The second problem is wasted effort. It's not unusual to see 5-10 different teams maintaining separate mocks of the same API, each with slight variations. This not only wastes engineering hours but also creates inconsistency when different teams' mocks behave differently.

And the more teams and services you have, the messier it gets…

Some solutions we've seen in the wild:

Automated API recording

API recording can capture real API interactions and generate mock definitions automatically. This works well for stable external APIs. For example, we can think of a logistics company where a weekly Jenkins jobs updates mock stubs with fresh payment processor interactions. When the gateway adds a new required header, their tests can catch it immediately. The downside of this method struggles with time-dependent APIs, as recorded data quickly becomes obsolete.

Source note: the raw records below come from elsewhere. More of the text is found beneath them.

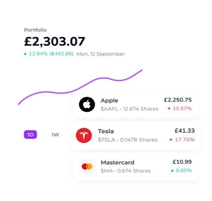Open the Mastercard holding name
This screenshot has width=212, height=201.
click(117, 162)
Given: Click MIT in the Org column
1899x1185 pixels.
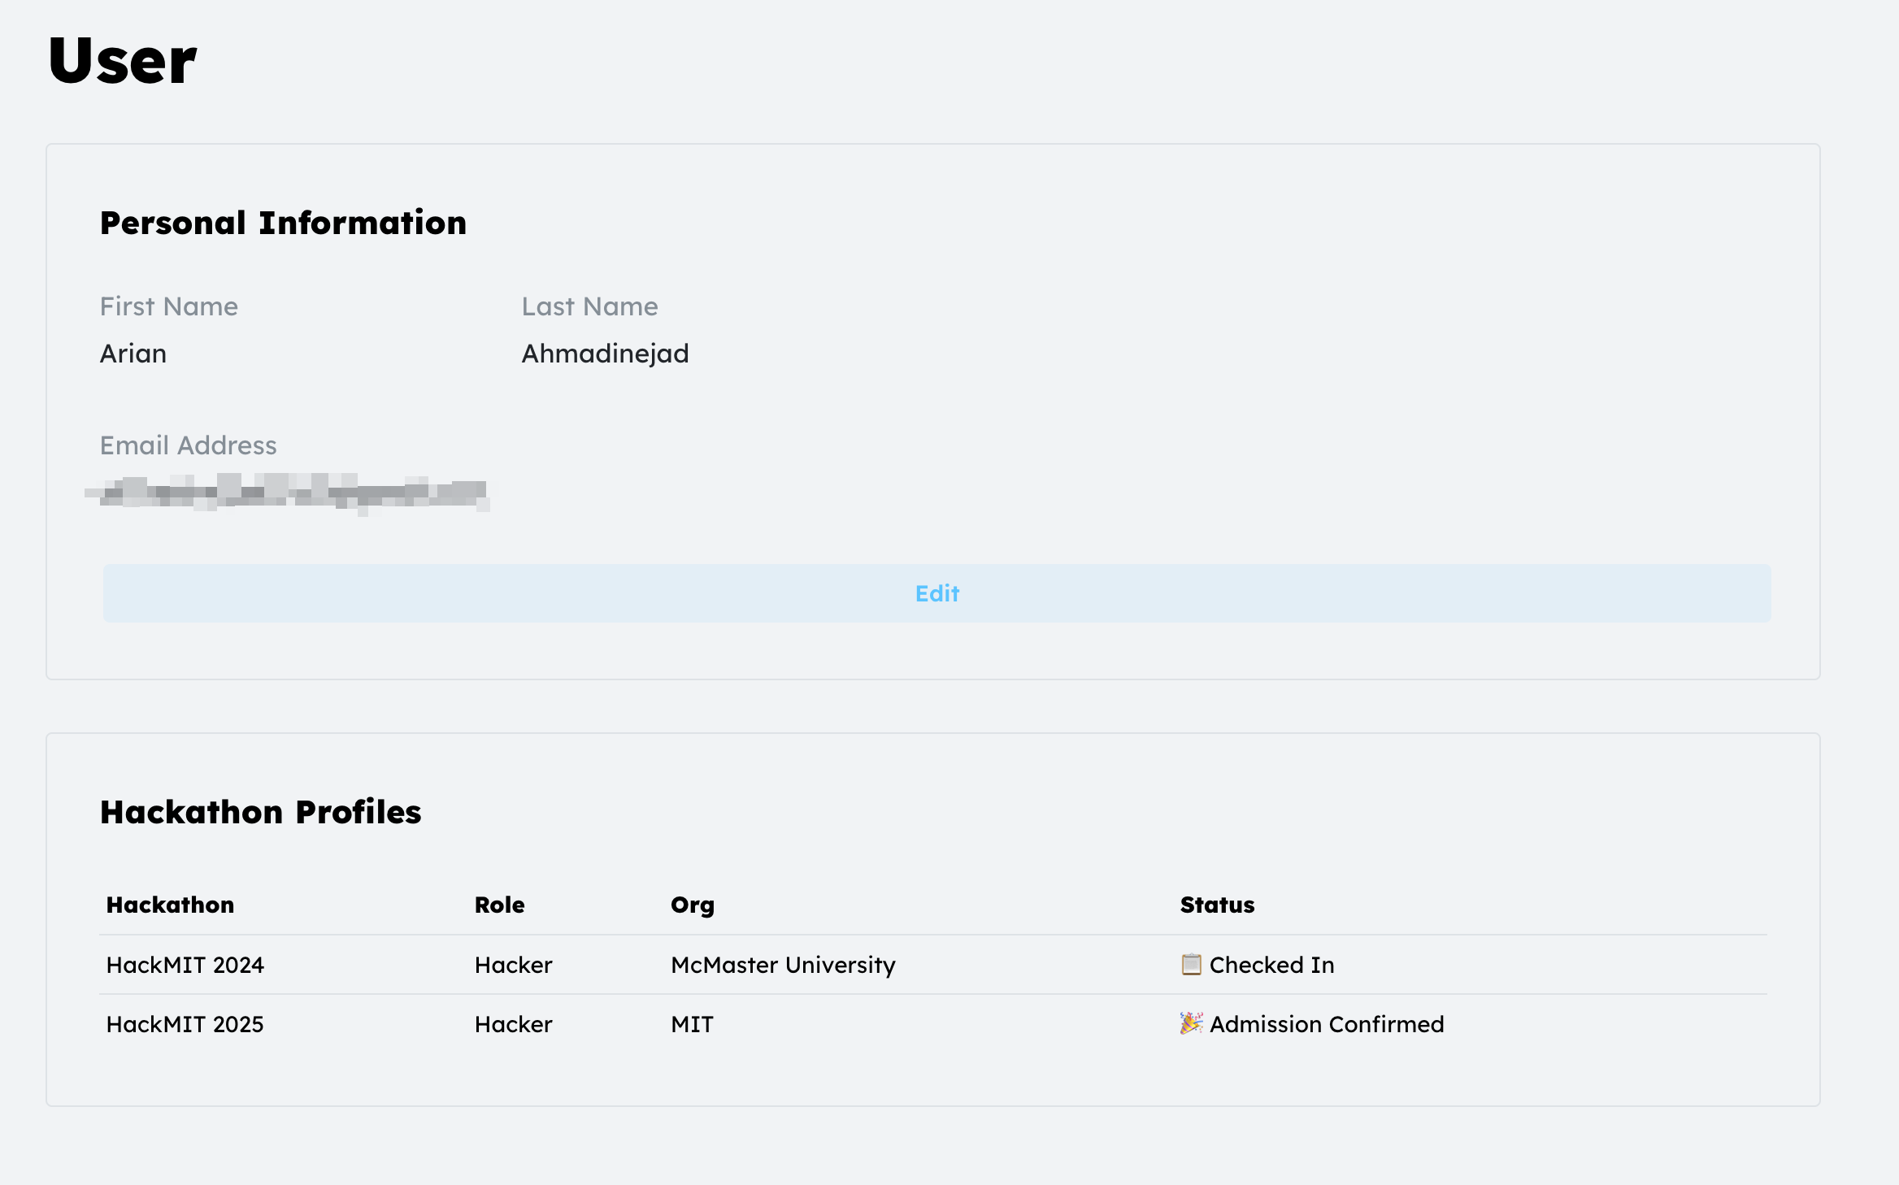Looking at the screenshot, I should click(x=690, y=1023).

Mock validation against OpenAPI

In this model, API producers maintain specifications, while consumers build mocks validated against these specs. Teams can implement this by publishing OpenAPI specs to central repositories and configuring validation extensions during test runs. This catches structure mismatches while letting teams craft specific test data. The limitation here is that validation confirms structure but not business logic. Your API call might have the right fields but represent impossible scenarios.

Producer-built mocks

Some organizations have API producers create and distribute mock packages alongside client libraries. This works best for stable internal APIs with clear ownership. However, producer teams rarely understand all consumer testing needs, often resulting in minimal implementations that don't support edge case testing.

Of these options, OpenAPI validation typically offers the best balance between consistency and flexibility, though recording works well for stable external APIs.

WireMock’s approach to mock ownership

One of the main motivations behind WireMock Cloud is solving these types of conundrums, where unclear ownership leads to mock drift. Our approach is that effective API mocking isn't an either/or proposition. It requires collaboration between producers and consumers, and this is reflected in how WireMock Cloud guides team to work:

  • Collaborative mock definitions: In WireMock Cloud, API producers and consumers work together around centralized mock definitions. Producers can publish their OpenAPI specifications to WireMock Cloud, establishing a single source of truth for API structure. Consumers can then create specific test scenarios without duplicating the foundational work.
  • Intelligent recording: We’re continuously improving what we’re doing on the recording side in order to expand the range of cases where recordings can be made and produce durably useful results. This includes the introduction of local-first recording with the WireMock CLI, allowing developers to record actual interactions from their local environment, even when those APIs require complex authentication.
  • Validation against reality: To tackle the drift problem, we've built validation directly into the platform. As tests run, WireMock Cloud can compare mock traffic against the latest OpenAPI specifications and flag inconsistencies. This catches structural incompatibilities early, before they lead to false test confidence. WireMock also provides differential testing with proxying, which allows you to route a percentage of test traffic to both the mock and the real API, then compare the responses to identify semantic differences.
  • AI-powered mock maintenance: Using WireMock MCP, you can use coding assistants like GitHub Copilot to create and update mocks based on your codebase and requirements, and to update a mock when requirements change. This is a new capability, but offers a way out of the entire dilemma in the first place!

Our approach doesn't force all mocking into either a producer-owned or consumer-owned model. Instead, we're creating tools that let teams share responsibility in ways that make sense for their specific contexts. The producer provides structure, the consumer adds the specific test cases - and both spend less time duplicating each other's work.